Convert the following data into a Markdown table with the columns "No." and "Text", giving each non-blank line its own numbered row. Leave the pictures out of the table.

***** Data shown *****

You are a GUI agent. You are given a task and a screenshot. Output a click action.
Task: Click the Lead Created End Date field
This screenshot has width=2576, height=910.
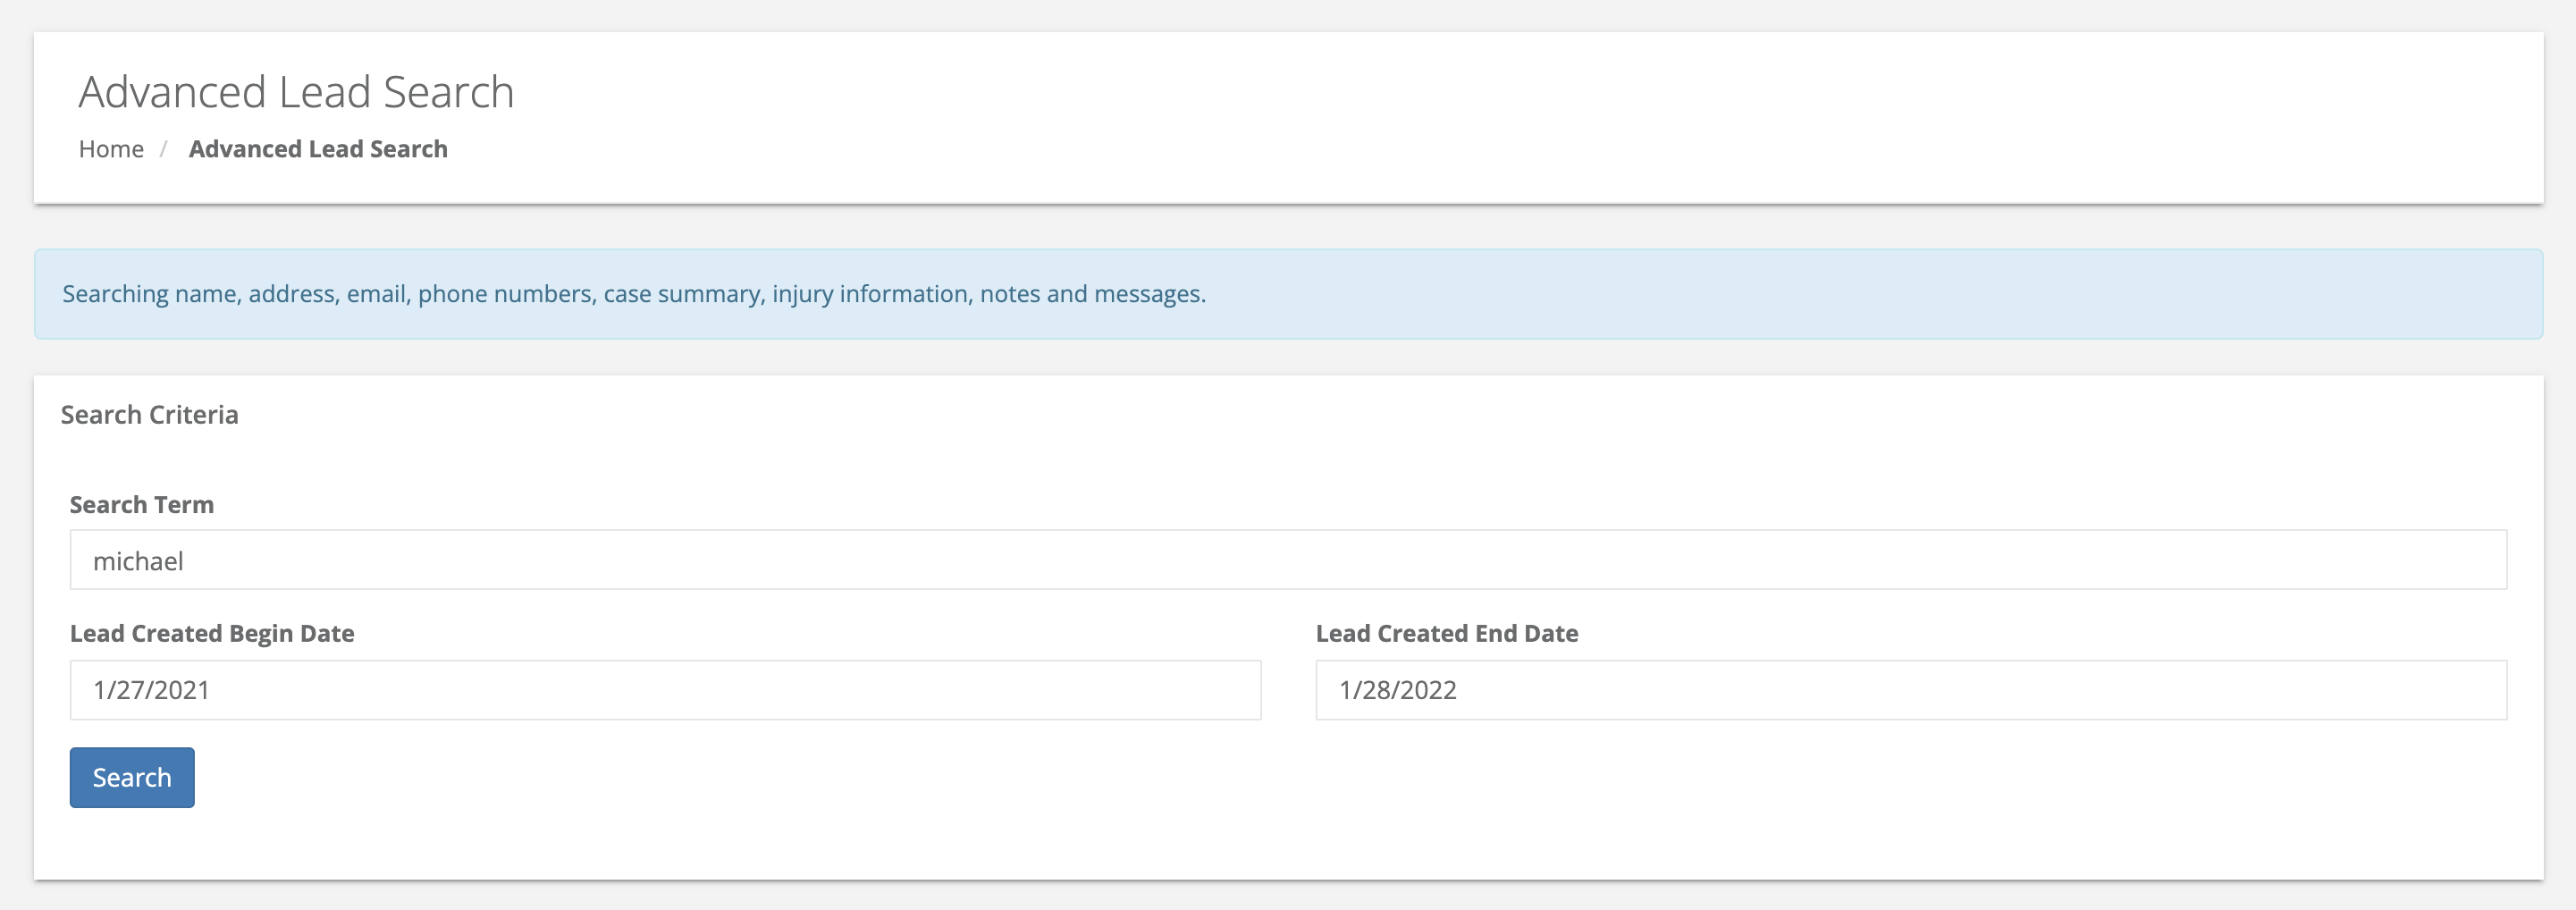pyautogui.click(x=1910, y=688)
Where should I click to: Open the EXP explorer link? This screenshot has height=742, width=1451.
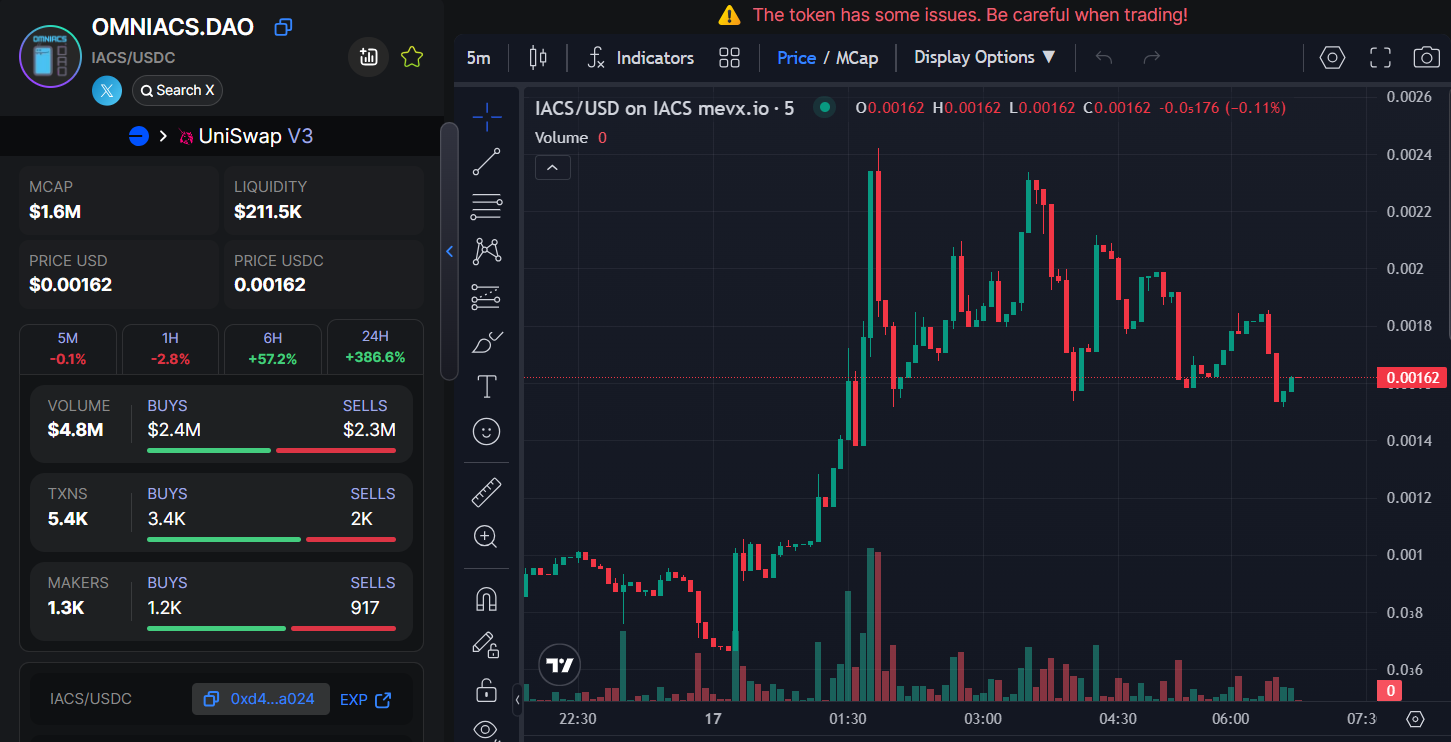[x=365, y=699]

*****

_Finished task_
| No. | Text |
|---|---|
| 1 | You are a GUI agent. You are given a task and a screenshot. Output a click action. |
| 2 | Task: Click the Lead Created End Date field |
| 3 | This screenshot has width=2576, height=910. |
| 4 | pyautogui.click(x=1910, y=688) |
| 5 | Where should I click to: Open the EXP explorer link? This screenshot has height=742, width=1451. |
| 6 | [x=365, y=699] |